What to work on =
Beginning with the line that holds "Click the right arrow beside circled 13" and ending with the last line below, please copy every line exactly, add nothing, and leave out the pictures.

Stored items
○ ○ ○ ○

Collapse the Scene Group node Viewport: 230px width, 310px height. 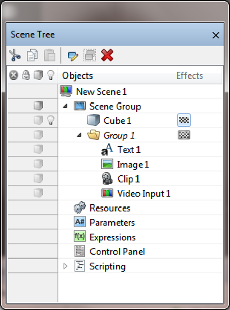click(x=65, y=106)
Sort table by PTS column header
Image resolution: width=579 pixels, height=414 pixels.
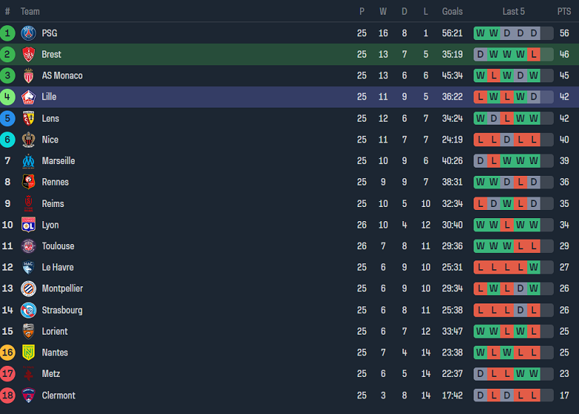[x=564, y=11]
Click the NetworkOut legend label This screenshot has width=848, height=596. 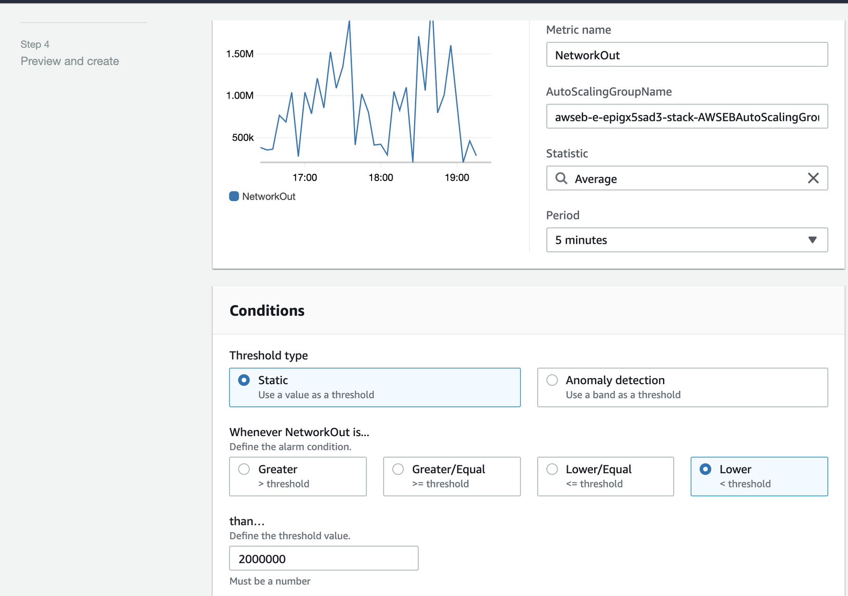[x=269, y=196]
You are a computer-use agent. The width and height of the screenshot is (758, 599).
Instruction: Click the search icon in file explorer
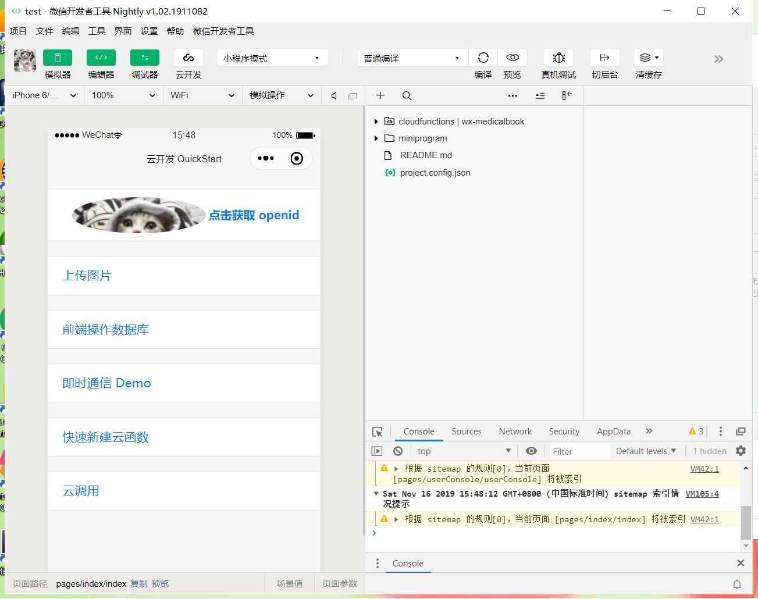(407, 95)
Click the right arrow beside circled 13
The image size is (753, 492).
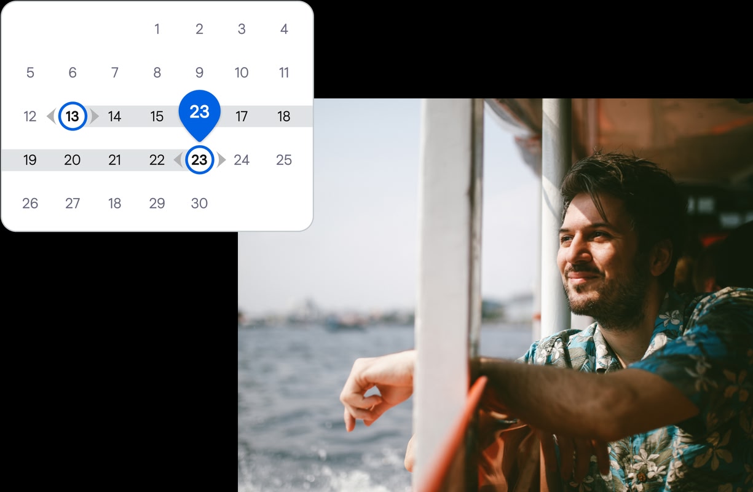(94, 116)
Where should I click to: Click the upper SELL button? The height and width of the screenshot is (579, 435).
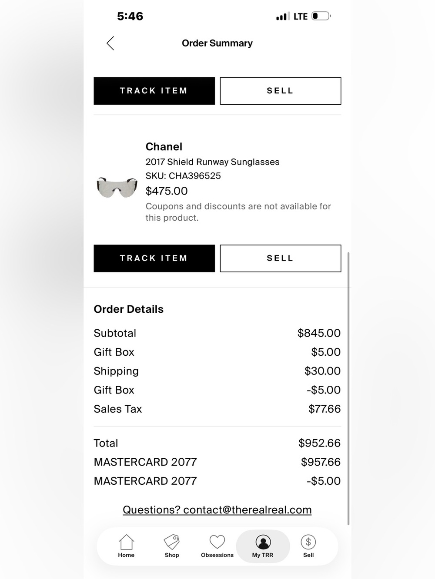point(281,91)
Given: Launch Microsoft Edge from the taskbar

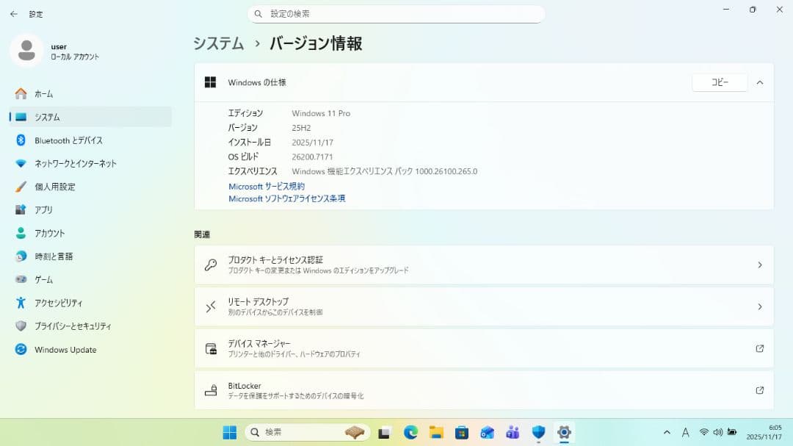Looking at the screenshot, I should click(410, 432).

○ ○ ○ ○

Output for this exercise =
Click the right arrow beside circled 13
The image size is (753, 492).
(94, 116)
Where should I click to: Click the upper SELL button? The height and width of the screenshot is (579, 435).
point(281,91)
Given: Launch Microsoft Edge from the taskbar

Looking at the screenshot, I should click(410, 432).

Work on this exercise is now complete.